• _WORK TASK_: Write the lines out again, from the top of the material to the line containing "Click the search icon in documents filter", pictures excluded.

• _DATA SHOWN_:

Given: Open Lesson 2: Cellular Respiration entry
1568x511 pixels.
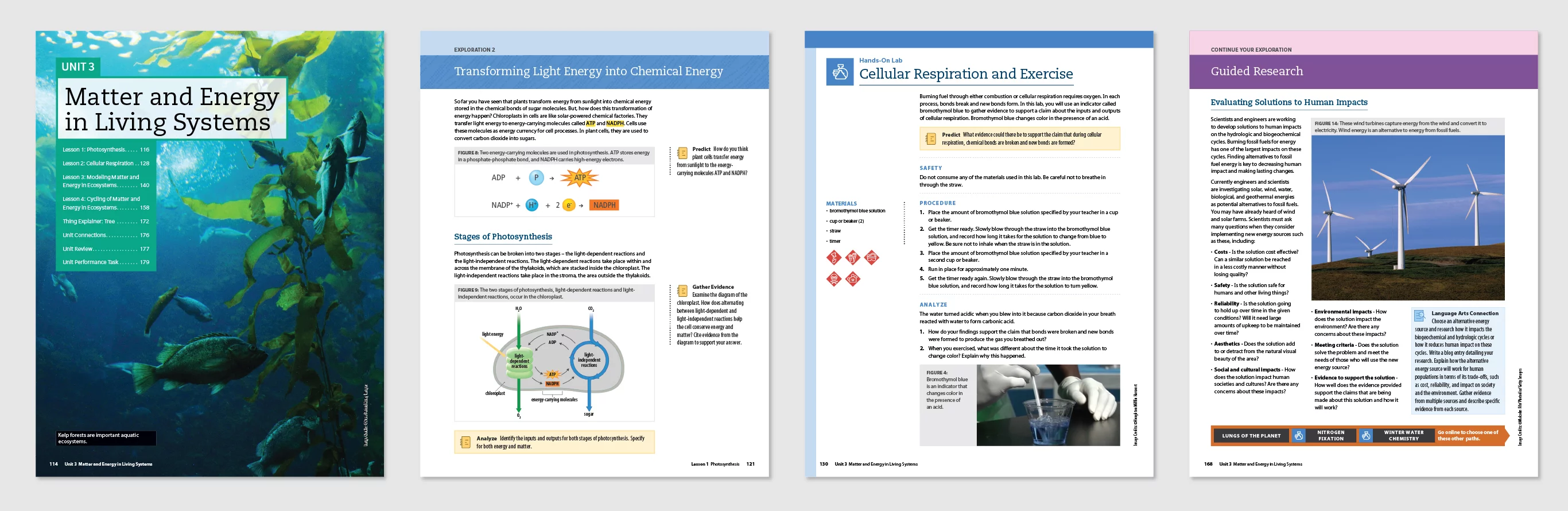Looking at the screenshot, I should 105,163.
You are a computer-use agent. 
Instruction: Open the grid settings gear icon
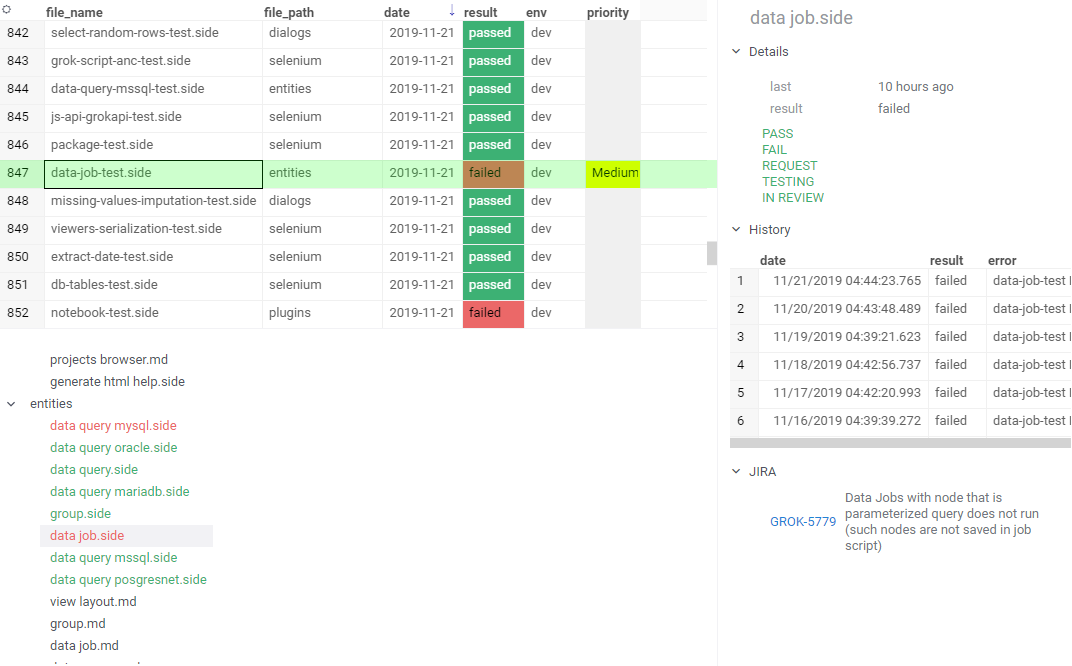point(8,11)
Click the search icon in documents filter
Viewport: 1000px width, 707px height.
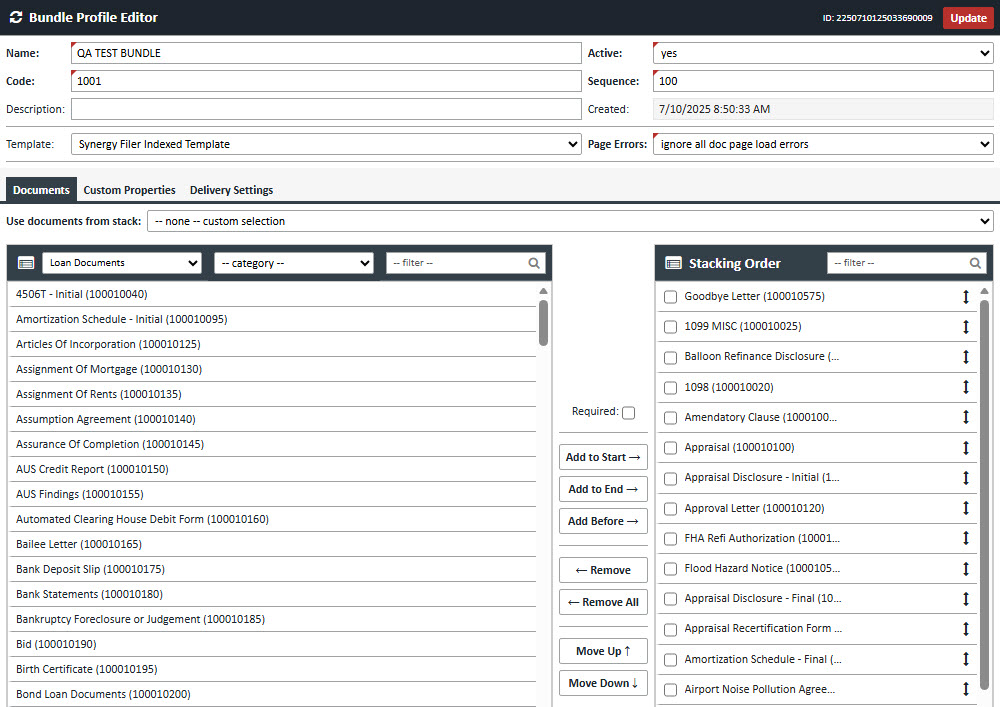coord(535,263)
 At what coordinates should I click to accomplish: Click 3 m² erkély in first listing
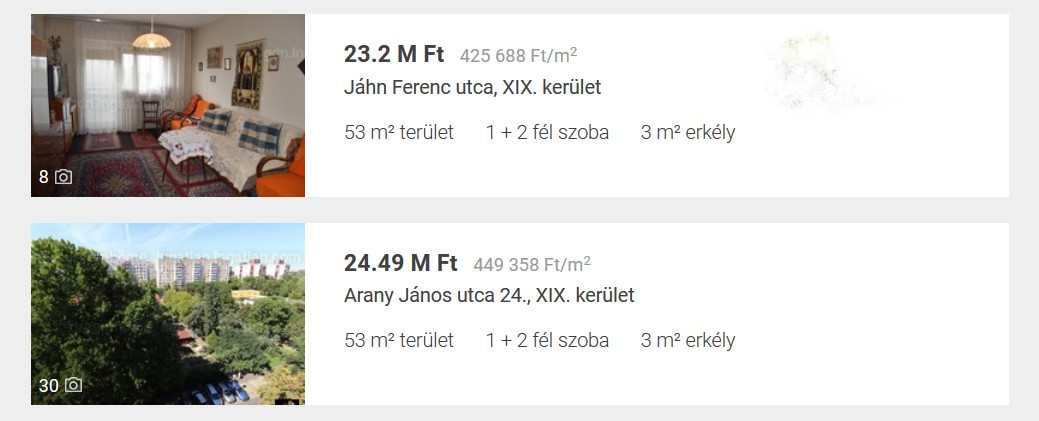click(x=688, y=132)
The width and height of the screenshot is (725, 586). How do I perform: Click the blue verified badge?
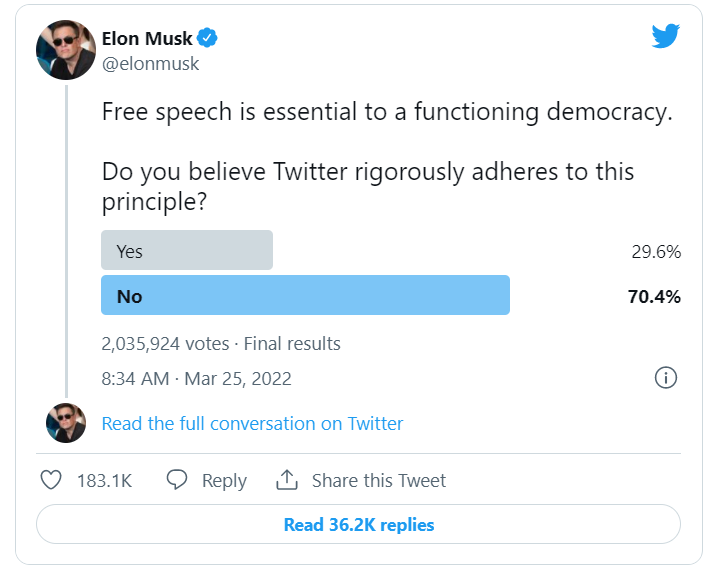[208, 39]
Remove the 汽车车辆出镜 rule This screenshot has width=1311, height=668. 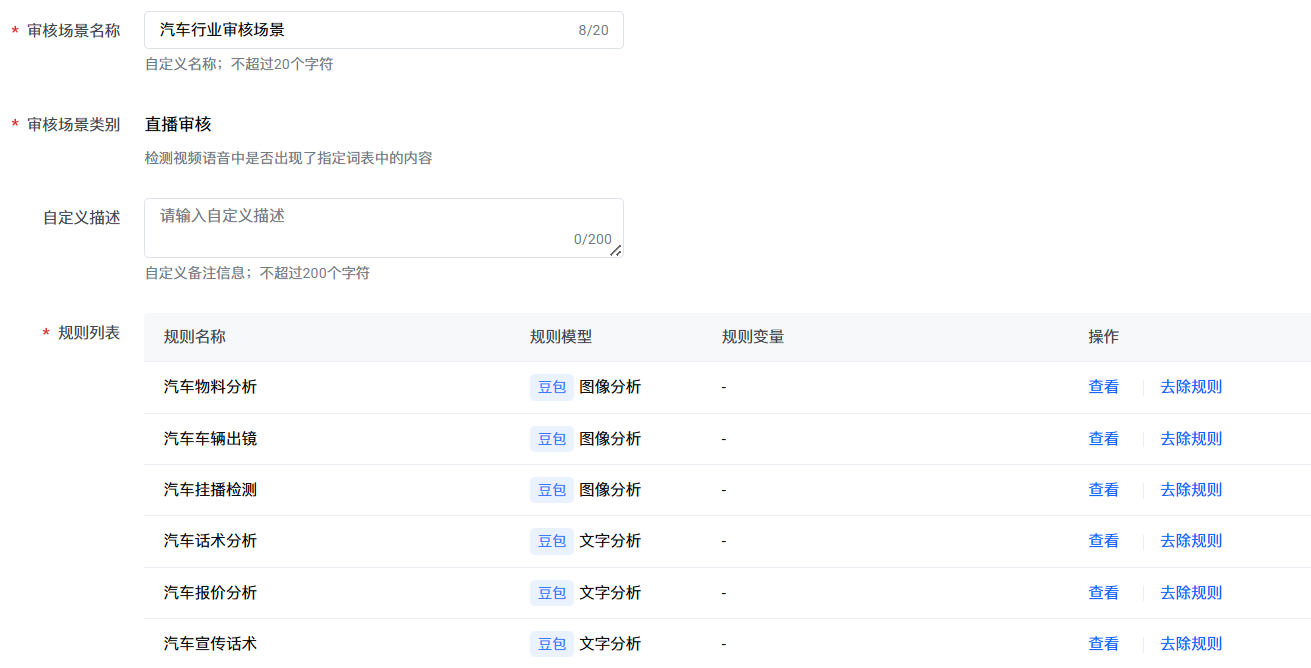coord(1190,439)
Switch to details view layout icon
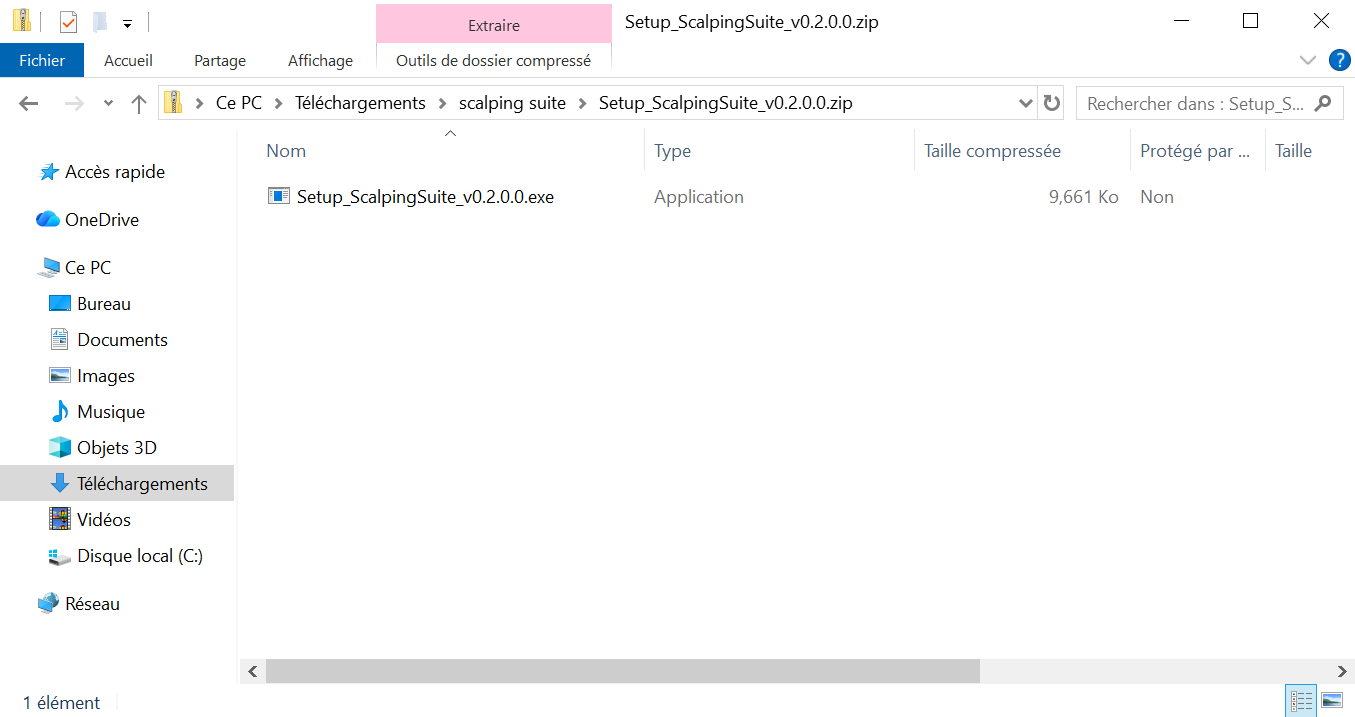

• _YOUR RESPONSE_:
Given: Open Lesson 2: Cellular Respiration entry
1568x511 pixels.
Looking at the screenshot, I should 105,163.
You are a computer-use agent. 
Instruction: Open the grid settings gear icon
point(8,11)
Click the search icon in documents filter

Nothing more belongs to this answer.